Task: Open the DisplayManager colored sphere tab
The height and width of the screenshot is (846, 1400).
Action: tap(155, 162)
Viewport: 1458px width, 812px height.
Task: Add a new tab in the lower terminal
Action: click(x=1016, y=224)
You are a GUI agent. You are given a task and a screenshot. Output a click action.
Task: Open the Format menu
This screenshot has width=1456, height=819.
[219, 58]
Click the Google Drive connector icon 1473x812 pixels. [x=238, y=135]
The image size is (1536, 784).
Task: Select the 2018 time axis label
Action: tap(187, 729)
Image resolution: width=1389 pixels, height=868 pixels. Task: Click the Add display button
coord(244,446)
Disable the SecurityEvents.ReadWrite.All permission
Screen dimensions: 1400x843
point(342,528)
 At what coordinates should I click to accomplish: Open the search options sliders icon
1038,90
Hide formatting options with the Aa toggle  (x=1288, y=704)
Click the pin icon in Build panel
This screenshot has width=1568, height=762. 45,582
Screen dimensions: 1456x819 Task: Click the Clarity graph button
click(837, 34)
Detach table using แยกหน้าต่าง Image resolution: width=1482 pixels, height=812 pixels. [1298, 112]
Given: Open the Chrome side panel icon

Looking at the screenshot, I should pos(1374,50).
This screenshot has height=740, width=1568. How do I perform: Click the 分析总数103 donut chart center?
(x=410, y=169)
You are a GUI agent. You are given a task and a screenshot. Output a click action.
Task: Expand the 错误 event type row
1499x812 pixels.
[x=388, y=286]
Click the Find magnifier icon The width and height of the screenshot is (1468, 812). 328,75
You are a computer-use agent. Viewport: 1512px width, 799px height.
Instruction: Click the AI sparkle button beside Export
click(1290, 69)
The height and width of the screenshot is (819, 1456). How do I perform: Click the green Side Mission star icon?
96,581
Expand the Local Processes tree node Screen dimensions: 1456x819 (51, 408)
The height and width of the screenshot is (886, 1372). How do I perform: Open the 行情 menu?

**Exercise details**
If a line in the records holds the string "menu", copy it.

**Response to the exercise**
Task: Open the Format menu
The height and width of the screenshot is (886, 1372). How do I perform: Open the 行情 menu?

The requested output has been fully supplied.